Task to carry out. Print the stretch of rows from the very first one through the one containing "Click the trash", both included, copying each line unchanged.

=== Available records ===

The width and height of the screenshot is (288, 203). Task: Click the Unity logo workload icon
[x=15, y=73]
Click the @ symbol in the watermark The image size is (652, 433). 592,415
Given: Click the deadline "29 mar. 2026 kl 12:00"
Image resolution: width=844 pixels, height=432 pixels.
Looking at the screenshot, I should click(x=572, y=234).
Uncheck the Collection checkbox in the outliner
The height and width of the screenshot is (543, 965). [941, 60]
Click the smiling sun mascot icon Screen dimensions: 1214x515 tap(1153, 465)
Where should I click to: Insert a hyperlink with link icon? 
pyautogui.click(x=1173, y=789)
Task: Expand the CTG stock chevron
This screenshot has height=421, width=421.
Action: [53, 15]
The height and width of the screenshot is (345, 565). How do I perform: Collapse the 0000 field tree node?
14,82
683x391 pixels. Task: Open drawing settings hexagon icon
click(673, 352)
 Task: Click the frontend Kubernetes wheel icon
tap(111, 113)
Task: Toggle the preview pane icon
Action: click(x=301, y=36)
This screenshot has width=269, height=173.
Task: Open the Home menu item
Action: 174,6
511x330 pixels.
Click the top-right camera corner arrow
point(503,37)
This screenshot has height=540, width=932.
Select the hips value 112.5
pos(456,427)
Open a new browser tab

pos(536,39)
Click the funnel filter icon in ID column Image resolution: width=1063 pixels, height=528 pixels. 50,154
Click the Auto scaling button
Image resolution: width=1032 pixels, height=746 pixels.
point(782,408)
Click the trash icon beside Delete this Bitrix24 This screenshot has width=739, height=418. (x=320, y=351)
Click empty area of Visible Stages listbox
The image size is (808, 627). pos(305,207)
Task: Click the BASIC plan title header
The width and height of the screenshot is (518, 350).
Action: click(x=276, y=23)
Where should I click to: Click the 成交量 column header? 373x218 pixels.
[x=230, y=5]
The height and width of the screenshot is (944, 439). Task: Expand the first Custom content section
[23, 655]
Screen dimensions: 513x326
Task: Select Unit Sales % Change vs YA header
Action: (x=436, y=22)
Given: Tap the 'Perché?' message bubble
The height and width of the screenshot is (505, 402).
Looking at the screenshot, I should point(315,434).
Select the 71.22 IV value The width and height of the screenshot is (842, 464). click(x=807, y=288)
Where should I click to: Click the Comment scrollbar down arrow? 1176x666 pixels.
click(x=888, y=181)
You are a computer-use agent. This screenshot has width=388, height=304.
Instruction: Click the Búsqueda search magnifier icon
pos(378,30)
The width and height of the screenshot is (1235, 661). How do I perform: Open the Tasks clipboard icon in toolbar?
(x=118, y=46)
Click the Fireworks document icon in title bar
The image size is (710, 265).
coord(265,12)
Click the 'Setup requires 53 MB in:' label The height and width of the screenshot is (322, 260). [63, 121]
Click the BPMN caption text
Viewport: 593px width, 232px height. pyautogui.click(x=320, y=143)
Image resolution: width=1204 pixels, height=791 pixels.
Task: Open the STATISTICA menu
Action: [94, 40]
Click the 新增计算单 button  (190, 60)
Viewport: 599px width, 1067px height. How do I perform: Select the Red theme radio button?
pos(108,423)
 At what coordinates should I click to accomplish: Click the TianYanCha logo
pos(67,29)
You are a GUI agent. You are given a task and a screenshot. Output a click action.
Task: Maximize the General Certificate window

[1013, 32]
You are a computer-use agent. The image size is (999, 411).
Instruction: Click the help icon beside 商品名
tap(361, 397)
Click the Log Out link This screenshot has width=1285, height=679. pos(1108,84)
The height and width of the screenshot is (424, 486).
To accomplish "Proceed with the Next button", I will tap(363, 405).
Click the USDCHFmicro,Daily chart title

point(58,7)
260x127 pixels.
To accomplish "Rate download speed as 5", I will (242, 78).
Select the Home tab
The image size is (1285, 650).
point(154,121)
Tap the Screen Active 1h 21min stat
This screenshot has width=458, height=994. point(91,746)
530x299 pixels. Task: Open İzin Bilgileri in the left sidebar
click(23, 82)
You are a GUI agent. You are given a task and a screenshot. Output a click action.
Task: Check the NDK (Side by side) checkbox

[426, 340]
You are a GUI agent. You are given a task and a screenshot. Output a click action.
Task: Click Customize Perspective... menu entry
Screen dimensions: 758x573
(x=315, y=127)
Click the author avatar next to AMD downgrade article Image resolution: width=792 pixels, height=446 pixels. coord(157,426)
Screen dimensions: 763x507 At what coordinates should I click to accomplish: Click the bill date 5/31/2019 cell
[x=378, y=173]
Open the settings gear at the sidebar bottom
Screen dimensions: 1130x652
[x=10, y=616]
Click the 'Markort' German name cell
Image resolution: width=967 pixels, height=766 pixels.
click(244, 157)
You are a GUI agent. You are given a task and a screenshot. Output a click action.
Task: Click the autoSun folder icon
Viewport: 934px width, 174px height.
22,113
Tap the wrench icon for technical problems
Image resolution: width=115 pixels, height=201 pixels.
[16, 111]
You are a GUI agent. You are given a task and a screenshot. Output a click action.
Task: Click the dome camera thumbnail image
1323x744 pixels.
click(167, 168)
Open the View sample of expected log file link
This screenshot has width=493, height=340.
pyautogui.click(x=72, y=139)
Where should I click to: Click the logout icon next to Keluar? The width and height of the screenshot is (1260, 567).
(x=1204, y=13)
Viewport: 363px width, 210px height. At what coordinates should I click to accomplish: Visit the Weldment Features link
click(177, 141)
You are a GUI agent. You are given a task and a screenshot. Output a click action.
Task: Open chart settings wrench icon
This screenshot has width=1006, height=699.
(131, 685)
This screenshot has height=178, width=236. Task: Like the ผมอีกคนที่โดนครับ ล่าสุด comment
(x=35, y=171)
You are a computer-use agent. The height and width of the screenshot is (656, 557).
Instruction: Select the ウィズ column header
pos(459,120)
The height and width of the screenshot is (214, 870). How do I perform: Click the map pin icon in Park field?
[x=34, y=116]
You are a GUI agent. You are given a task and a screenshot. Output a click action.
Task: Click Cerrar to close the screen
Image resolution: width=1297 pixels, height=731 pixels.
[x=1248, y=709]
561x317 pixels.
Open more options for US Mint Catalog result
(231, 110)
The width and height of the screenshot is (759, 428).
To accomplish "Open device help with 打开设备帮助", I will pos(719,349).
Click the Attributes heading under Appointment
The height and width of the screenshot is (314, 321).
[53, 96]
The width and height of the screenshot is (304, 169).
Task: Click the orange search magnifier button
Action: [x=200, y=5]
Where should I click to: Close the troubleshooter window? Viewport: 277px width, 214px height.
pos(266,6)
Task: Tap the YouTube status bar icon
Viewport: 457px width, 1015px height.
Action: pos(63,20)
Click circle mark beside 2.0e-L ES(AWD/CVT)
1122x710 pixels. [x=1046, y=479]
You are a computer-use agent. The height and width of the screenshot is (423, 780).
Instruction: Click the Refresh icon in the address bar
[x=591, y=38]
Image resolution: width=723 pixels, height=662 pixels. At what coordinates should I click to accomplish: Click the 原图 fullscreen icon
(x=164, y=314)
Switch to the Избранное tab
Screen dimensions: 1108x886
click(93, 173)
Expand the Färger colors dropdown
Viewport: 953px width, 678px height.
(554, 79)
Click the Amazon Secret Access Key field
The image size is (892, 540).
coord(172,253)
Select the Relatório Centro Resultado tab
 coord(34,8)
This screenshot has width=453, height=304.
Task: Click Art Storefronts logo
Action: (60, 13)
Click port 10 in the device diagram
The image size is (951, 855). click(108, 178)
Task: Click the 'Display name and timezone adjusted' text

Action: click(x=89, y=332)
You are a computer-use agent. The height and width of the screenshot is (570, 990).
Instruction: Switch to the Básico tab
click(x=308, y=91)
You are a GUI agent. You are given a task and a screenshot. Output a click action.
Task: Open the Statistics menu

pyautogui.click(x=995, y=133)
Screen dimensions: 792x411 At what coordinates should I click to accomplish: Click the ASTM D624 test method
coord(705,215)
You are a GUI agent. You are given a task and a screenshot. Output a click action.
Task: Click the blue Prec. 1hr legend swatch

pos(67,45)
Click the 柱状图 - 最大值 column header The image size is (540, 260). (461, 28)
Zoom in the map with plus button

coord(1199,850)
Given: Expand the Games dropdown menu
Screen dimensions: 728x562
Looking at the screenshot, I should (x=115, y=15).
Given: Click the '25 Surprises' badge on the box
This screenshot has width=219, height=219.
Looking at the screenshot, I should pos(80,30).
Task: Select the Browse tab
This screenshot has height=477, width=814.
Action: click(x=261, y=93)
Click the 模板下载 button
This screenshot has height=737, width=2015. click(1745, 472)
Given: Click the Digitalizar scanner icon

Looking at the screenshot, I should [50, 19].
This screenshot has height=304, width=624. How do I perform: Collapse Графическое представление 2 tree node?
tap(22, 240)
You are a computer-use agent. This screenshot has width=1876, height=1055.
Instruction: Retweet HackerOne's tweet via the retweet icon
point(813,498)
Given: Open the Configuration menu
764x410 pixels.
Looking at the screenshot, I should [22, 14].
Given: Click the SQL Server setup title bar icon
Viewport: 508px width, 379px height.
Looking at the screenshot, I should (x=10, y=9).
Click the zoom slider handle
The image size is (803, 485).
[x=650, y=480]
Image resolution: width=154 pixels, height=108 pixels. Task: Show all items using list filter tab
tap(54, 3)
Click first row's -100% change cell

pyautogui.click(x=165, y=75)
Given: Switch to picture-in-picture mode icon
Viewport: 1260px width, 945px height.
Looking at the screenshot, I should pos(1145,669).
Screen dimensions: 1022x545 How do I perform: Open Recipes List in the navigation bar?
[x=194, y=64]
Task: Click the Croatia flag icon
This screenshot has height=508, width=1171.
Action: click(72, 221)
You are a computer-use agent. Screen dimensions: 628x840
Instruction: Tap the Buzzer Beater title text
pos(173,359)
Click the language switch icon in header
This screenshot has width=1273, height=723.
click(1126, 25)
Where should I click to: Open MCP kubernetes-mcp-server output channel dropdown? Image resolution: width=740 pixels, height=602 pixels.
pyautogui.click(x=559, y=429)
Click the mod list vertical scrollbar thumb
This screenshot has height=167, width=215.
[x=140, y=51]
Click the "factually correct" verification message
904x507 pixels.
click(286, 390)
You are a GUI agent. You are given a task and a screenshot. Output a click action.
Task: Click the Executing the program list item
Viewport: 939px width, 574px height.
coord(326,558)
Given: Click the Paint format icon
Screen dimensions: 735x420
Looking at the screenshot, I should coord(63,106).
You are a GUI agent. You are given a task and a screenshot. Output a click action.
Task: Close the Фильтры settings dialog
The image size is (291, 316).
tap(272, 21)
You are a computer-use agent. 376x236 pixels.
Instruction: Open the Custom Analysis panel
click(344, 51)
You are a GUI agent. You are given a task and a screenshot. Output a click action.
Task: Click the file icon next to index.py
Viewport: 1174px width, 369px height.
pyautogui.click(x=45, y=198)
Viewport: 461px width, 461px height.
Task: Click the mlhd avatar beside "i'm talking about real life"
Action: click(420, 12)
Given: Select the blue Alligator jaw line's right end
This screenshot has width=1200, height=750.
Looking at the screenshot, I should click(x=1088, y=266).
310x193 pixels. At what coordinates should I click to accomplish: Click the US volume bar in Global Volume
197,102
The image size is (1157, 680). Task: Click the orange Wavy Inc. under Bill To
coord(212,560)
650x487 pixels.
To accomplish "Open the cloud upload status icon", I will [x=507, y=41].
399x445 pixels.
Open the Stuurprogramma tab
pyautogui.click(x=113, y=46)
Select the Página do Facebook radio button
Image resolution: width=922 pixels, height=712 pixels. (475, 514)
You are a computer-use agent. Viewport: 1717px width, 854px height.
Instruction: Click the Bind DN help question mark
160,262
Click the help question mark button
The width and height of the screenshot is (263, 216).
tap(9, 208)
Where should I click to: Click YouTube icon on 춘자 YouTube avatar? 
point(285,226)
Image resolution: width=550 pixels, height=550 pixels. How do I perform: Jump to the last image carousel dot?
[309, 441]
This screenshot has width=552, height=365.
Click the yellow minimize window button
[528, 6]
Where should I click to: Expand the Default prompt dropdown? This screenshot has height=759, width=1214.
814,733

===

Exercise output.
The width and height of the screenshot is (288, 203). Task: Click the Unity logo workload icon
[x=15, y=73]
Click the @ symbol in the watermark The image size is (652, 433). 592,415
Given: Click the deadline "29 mar. 2026 kl 12:00"
Image resolution: width=844 pixels, height=432 pixels.
Looking at the screenshot, I should click(x=572, y=234).
Uncheck the Collection checkbox in the outliner
The height and width of the screenshot is (543, 965). [941, 60]
Click the smiling sun mascot icon Screen dimensions: 1214x515 tap(1153, 465)
Where should I click to: Insert a hyperlink with link icon? 
pyautogui.click(x=1173, y=789)
Task: Expand the CTG stock chevron
This screenshot has height=421, width=421.
Action: [53, 15]
The height and width of the screenshot is (345, 565). How do I perform: Collapse the 0000 field tree node?
14,82
683x391 pixels. Task: Open drawing settings hexagon icon
click(673, 352)
 Task: Click the frontend Kubernetes wheel icon
tap(111, 113)
Task: Toggle the preview pane icon
Action: click(x=301, y=36)
This screenshot has width=269, height=173.
Task: Open the Home menu item
Action: 174,6
511x330 pixels.
Click the top-right camera corner arrow
point(503,37)
This screenshot has height=540, width=932.
Select the hips value 112.5
pos(456,427)
Open a new browser tab

pos(536,39)
Click the funnel filter icon in ID column Image resolution: width=1063 pixels, height=528 pixels. 50,154
Click the Auto scaling button
Image resolution: width=1032 pixels, height=746 pixels.
point(782,408)
Click the trash icon beside Delete this Bitrix24 This screenshot has width=739, height=418. (x=320, y=351)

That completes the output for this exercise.